=== EXERCISE PROMPT ===
The answer must be an exact transcription of all the records below.

=== LISTED ENTRIES ===
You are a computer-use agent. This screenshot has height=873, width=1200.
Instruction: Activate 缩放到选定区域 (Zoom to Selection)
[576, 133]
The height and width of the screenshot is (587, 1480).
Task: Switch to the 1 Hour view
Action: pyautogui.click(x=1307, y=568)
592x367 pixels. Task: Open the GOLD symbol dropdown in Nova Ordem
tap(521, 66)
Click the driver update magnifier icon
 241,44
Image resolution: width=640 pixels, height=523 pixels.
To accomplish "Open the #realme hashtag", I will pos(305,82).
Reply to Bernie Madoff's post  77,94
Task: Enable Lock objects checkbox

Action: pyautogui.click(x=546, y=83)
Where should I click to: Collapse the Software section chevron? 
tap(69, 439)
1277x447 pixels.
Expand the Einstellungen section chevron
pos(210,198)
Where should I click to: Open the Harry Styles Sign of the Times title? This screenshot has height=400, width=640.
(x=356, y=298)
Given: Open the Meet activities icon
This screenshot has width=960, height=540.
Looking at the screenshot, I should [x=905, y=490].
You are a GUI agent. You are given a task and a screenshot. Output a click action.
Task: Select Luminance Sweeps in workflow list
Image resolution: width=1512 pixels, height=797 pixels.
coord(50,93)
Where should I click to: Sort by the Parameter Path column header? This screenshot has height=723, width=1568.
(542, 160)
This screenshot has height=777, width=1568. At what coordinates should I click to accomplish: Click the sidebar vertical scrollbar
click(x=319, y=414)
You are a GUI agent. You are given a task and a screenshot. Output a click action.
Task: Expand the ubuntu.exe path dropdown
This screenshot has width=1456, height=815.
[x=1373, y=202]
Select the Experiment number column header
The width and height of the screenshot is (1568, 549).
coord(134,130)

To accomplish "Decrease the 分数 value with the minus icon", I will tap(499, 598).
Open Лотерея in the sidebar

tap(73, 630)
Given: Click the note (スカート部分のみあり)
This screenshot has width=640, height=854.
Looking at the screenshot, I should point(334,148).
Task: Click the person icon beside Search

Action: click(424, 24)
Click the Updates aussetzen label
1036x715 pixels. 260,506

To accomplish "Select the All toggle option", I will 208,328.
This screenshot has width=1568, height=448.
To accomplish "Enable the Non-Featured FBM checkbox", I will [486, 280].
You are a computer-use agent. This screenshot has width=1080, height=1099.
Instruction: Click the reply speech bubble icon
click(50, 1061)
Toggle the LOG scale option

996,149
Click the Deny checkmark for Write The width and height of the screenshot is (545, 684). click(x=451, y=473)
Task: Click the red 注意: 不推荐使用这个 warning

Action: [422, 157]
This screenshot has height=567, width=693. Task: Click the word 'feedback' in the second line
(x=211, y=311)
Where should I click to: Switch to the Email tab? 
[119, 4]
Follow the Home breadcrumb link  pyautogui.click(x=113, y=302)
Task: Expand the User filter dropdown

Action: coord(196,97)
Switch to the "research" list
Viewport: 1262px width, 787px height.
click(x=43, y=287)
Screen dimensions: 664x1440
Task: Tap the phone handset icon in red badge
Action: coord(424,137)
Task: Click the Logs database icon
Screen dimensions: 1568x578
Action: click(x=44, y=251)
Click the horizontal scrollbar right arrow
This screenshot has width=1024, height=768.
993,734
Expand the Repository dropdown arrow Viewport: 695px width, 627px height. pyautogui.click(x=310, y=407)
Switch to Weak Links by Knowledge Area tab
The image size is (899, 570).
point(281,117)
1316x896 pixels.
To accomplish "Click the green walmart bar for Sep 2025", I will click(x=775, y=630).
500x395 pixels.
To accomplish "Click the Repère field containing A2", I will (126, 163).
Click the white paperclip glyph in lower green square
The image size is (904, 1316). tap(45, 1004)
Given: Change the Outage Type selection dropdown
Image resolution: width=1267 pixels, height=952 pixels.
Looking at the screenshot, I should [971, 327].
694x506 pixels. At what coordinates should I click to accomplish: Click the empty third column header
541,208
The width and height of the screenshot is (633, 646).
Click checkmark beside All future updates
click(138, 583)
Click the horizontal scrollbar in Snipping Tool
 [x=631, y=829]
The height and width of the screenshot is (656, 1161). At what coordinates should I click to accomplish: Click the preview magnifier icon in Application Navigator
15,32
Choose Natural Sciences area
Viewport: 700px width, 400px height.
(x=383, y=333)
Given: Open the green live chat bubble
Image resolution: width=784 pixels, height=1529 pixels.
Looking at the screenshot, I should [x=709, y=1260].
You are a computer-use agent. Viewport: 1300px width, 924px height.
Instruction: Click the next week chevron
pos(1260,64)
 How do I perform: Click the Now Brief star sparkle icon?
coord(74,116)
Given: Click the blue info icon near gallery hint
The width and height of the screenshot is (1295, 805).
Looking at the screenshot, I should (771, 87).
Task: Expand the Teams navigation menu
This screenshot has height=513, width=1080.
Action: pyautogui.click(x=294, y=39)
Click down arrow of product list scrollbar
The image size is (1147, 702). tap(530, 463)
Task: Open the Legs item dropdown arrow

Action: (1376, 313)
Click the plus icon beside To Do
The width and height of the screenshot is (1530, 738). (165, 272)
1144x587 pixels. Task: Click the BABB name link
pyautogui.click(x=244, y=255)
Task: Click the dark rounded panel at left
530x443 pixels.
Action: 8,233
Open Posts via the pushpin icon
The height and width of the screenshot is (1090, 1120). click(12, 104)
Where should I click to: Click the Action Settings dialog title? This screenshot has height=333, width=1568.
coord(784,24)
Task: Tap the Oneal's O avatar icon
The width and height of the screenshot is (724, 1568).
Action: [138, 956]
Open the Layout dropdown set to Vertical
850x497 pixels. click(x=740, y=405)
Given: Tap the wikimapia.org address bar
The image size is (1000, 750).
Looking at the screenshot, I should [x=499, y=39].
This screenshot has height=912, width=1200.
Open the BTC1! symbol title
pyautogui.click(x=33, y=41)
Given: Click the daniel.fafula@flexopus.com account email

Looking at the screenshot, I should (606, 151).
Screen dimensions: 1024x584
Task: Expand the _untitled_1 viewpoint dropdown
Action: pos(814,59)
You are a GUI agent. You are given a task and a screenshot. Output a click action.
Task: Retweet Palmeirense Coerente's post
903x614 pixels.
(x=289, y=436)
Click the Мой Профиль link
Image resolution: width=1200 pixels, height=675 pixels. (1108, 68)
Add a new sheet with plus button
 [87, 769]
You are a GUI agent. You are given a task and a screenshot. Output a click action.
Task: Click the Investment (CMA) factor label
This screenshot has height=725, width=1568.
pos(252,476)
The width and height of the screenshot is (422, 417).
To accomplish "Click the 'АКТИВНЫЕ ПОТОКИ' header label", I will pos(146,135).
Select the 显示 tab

=== SOLUTION ===
You are a computer-use agent. This screenshot has height=873, width=1200.
Instruction: Activate 缩放到选定区域 (Zoom to Selection)
[576, 133]
The height and width of the screenshot is (587, 1480).
Task: Switch to the 1 Hour view
Action: pyautogui.click(x=1307, y=568)
592x367 pixels. Task: Open the GOLD symbol dropdown in Nova Ordem
tap(521, 66)
Click the driver update magnifier icon
 241,44
Image resolution: width=640 pixels, height=523 pixels.
To accomplish "Open the #realme hashtag", I will pos(305,82).
Reply to Bernie Madoff's post  77,94
Task: Enable Lock objects checkbox

Action: pyautogui.click(x=546, y=83)
Where should I click to: Collapse the Software section chevron? 
tap(69, 439)
1277x447 pixels.
Expand the Einstellungen section chevron
pos(210,198)
Where should I click to: Open the Harry Styles Sign of the Times title? This screenshot has height=400, width=640.
(x=356, y=298)
Given: Open the Meet activities icon
This screenshot has width=960, height=540.
Looking at the screenshot, I should [x=905, y=490].
You are a GUI agent. You are given a task and a screenshot. Output a click action.
Task: Select Luminance Sweeps in workflow list
Image resolution: width=1512 pixels, height=797 pixels.
coord(50,93)
Where should I click to: Sort by the Parameter Path column header? This screenshot has height=723, width=1568.
(542, 160)
This screenshot has height=777, width=1568. At what coordinates should I click to accomplish: Click the sidebar vertical scrollbar
click(x=319, y=414)
You are a GUI agent. You are given a task and a screenshot. Output a click action.
Task: Expand the ubuntu.exe path dropdown
This screenshot has width=1456, height=815.
[x=1373, y=202]
Select the Experiment number column header
The width and height of the screenshot is (1568, 549).
coord(134,130)

To accomplish "Decrease the 分数 value with the minus icon", I will tap(499, 598).
Open Лотерея in the sidebar

tap(73, 630)
Given: Click the note (スカート部分のみあり)
This screenshot has width=640, height=854.
Looking at the screenshot, I should point(334,148).
Task: Click the person icon beside Search

Action: click(424, 24)
Click the Updates aussetzen label
1036x715 pixels. 260,506

To accomplish "Select the All toggle option", I will 208,328.
This screenshot has width=1568, height=448.
To accomplish "Enable the Non-Featured FBM checkbox", I will [486, 280].
You are a computer-use agent. This screenshot has width=1080, height=1099.
Instruction: Click the reply speech bubble icon
click(50, 1061)
Toggle the LOG scale option

996,149
Click the Deny checkmark for Write The width and height of the screenshot is (545, 684). click(x=451, y=473)
Task: Click the red 注意: 不推荐使用这个 warning

Action: [422, 157]
This screenshot has height=567, width=693. Task: Click the word 'feedback' in the second line
(x=211, y=311)
Where should I click to: Switch to the Email tab? 
[119, 4]
Follow the Home breadcrumb link  pyautogui.click(x=113, y=302)
Task: Expand the User filter dropdown

Action: coord(196,97)
Switch to the "research" list
Viewport: 1262px width, 787px height.
click(x=43, y=287)
Screen dimensions: 664x1440
Task: Tap the phone handset icon in red badge
Action: coord(424,137)
Task: Click the Logs database icon
Screen dimensions: 1568x578
Action: click(x=44, y=251)
Click the horizontal scrollbar right arrow
This screenshot has width=1024, height=768.
993,734
Expand the Repository dropdown arrow Viewport: 695px width, 627px height. pyautogui.click(x=310, y=407)
Switch to Weak Links by Knowledge Area tab
The image size is (899, 570).
point(281,117)
1316x896 pixels.
To accomplish "Click the green walmart bar for Sep 2025", I will click(x=775, y=630).
500x395 pixels.
To accomplish "Click the Repère field containing A2", I will (126, 163).
Click the white paperclip glyph in lower green square
The image size is (904, 1316). tap(45, 1004)
Given: Change the Outage Type selection dropdown
Image resolution: width=1267 pixels, height=952 pixels.
Looking at the screenshot, I should [971, 327].
694x506 pixels. At what coordinates should I click to accomplish: Click the empty third column header
541,208
The width and height of the screenshot is (633, 646).
Click checkmark beside All future updates
click(138, 583)
Click the horizontal scrollbar in Snipping Tool
 [x=631, y=829]
The height and width of the screenshot is (656, 1161). At what coordinates should I click to accomplish: Click the preview magnifier icon in Application Navigator
15,32
Choose Natural Sciences area
Viewport: 700px width, 400px height.
(x=383, y=333)
Given: Open the green live chat bubble
Image resolution: width=784 pixels, height=1529 pixels.
Looking at the screenshot, I should [x=709, y=1260].
You are a computer-use agent. Viewport: 1300px width, 924px height.
Instruction: Click the next week chevron
pos(1260,64)
 How do I perform: Click the Now Brief star sparkle icon?
coord(74,116)
Given: Click the blue info icon near gallery hint
The width and height of the screenshot is (1295, 805).
Looking at the screenshot, I should (771, 87).
Task: Expand the Teams navigation menu
This screenshot has height=513, width=1080.
Action: pyautogui.click(x=294, y=39)
Click down arrow of product list scrollbar
The image size is (1147, 702). tap(530, 463)
Task: Open the Legs item dropdown arrow

Action: (1376, 313)
Click the plus icon beside To Do
The width and height of the screenshot is (1530, 738). (165, 272)
1144x587 pixels. Task: Click the BABB name link
pyautogui.click(x=244, y=255)
Task: Click the dark rounded panel at left
530x443 pixels.
Action: 8,233
Open Posts via the pushpin icon
The height and width of the screenshot is (1090, 1120). click(12, 104)
Where should I click to: Click the Action Settings dialog title? This screenshot has height=333, width=1568.
coord(784,24)
Task: Tap the Oneal's O avatar icon
The width and height of the screenshot is (724, 1568).
Action: [138, 956]
Open the Layout dropdown set to Vertical
850x497 pixels. click(x=740, y=405)
Given: Tap the wikimapia.org address bar
The image size is (1000, 750).
Looking at the screenshot, I should [x=499, y=39].
This screenshot has height=912, width=1200.
Open the BTC1! symbol title
pyautogui.click(x=33, y=41)
Given: Click the daniel.fafula@flexopus.com account email

Looking at the screenshot, I should (606, 151).
Screen dimensions: 1024x584
Task: Expand the _untitled_1 viewpoint dropdown
Action: pos(814,59)
You are a GUI agent. You are given a task and a screenshot. Output a click action.
Task: Retweet Palmeirense Coerente's post
903x614 pixels.
(x=289, y=436)
Click the Мой Профиль link
Image resolution: width=1200 pixels, height=675 pixels. (1108, 68)
Add a new sheet with plus button
 [87, 769]
You are a GUI agent. You are given a task and a screenshot. Output a click action.
Task: Click the Investment (CMA) factor label
This screenshot has height=725, width=1568.
pos(252,476)
The width and height of the screenshot is (422, 417).
To accomplish "Click the 'АКТИВНЫЕ ПОТОКИ' header label", I will pos(146,135).
Select the 显示 tab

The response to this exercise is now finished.